Pertence ao Código de Processo Civil (Lei n.º 41/2013, de 26 de Junho)
Este artigo estabelece o procedimento final de discussão e julgamento num processo de revisão de sentenças estrangeiras. Após o relator (juiz responsável pela análise inicial) considerar que recolheu todas as informações necessárias, abre-se um prazo de 15 dias para as partes e o Ministério Público apresentarem as suas alegações finais. Durante este prazo, qualquer um pode consultar a documentação do processo se precisar. Depois de terminado este período, o tribunal profere sentença seguindo as mesmas regras que se aplicam aos processos de apelação, ou seja, com análise aprofundada das questões de direito e facto. Este mecanismo garante que ambas as partes têm oportunidade de se pronunciar antes da decisão final e que o julgamento respeita os padrões de rigor exigidos para recurso de decisões anteriores.

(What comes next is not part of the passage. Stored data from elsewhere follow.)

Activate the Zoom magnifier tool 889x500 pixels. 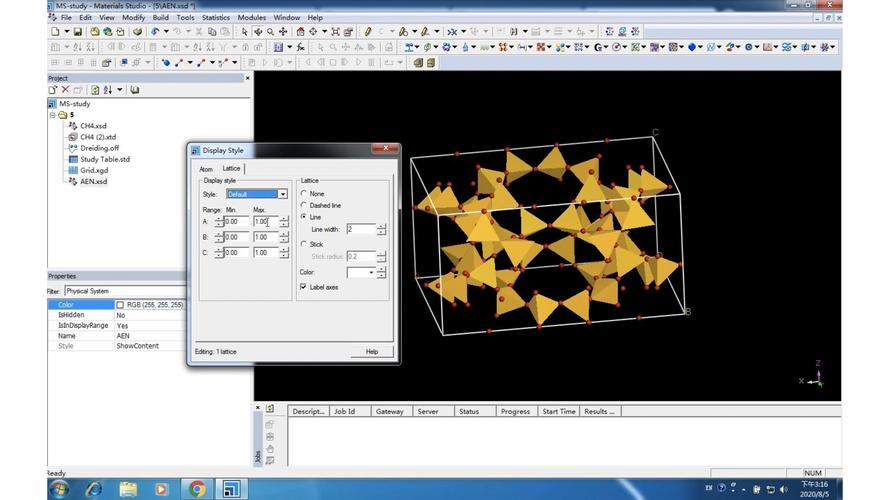click(270, 32)
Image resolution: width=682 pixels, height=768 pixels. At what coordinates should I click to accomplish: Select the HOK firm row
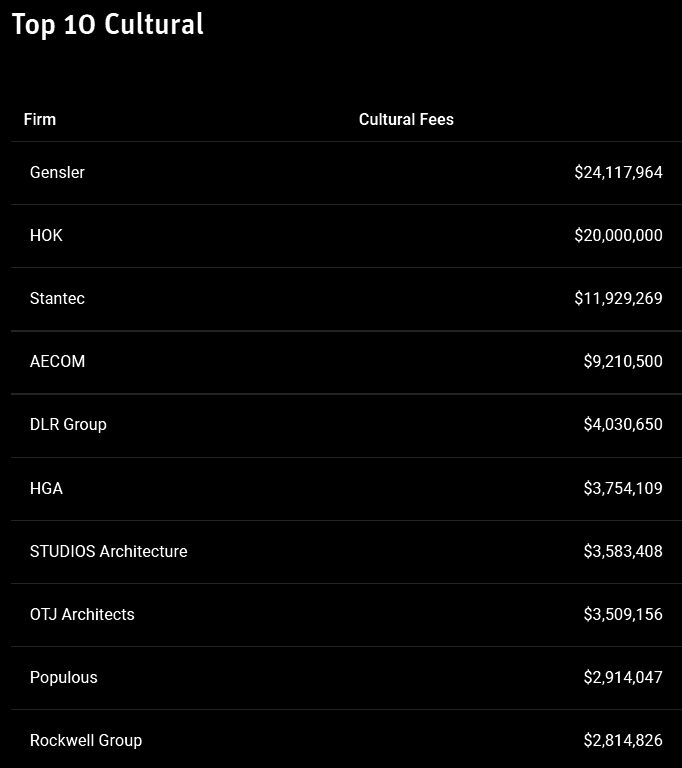[46, 235]
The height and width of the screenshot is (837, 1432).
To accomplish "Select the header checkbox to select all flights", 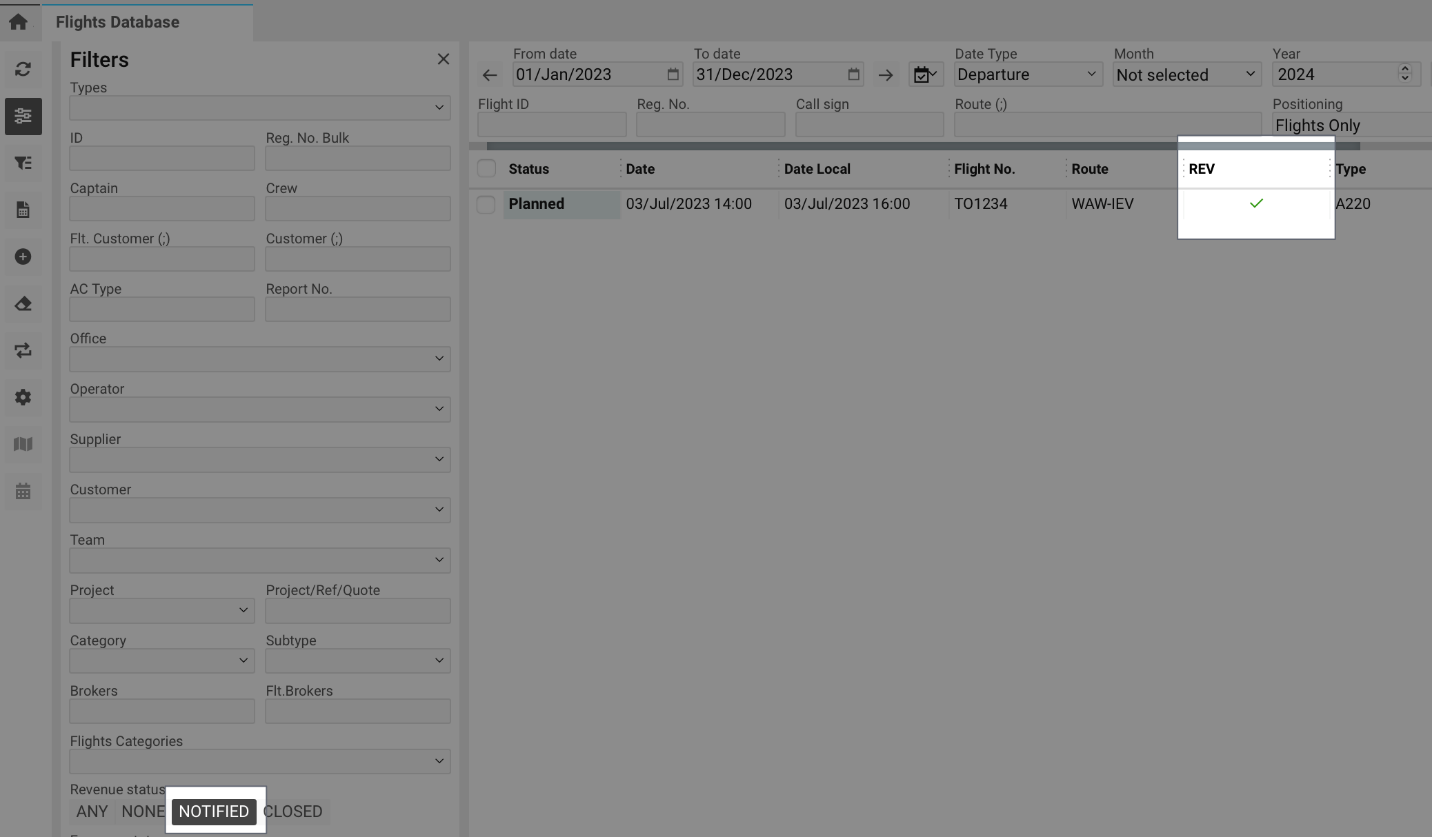I will click(x=486, y=168).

Uma empresa portuguesa recorre a tribunal para revisar uma sentença francesa que a condena a pagar indemnização. Após o relator reunir documentação, concede 15 dias para ambas as partes alegarem. A empresa portuguesa e o Ministério Público podem apresentar argumentos. Findo o prazo, o tribunal decide conforme regras de apelação.
Um cidadão que pretende contestar uma sentença estrangeira sobre herança tem 15 dias para apresentar alegações. Neste período, solicita ao tribunal acesso ao processo físico para verificar se certos documentos foram adequadamente considerados pelo relator antes de formalizar as suas observações.
Numa revisão de sentença estrangeira sobre matéria de ordem pública, o Ministério Público recebe o mesmo prazo de 15 dias das partes para apresentar parecer. A sua intervenção é determinante para o tribunal avaliar se a sentença viola princípios fundamentais portugueses antes de proferir decisão final.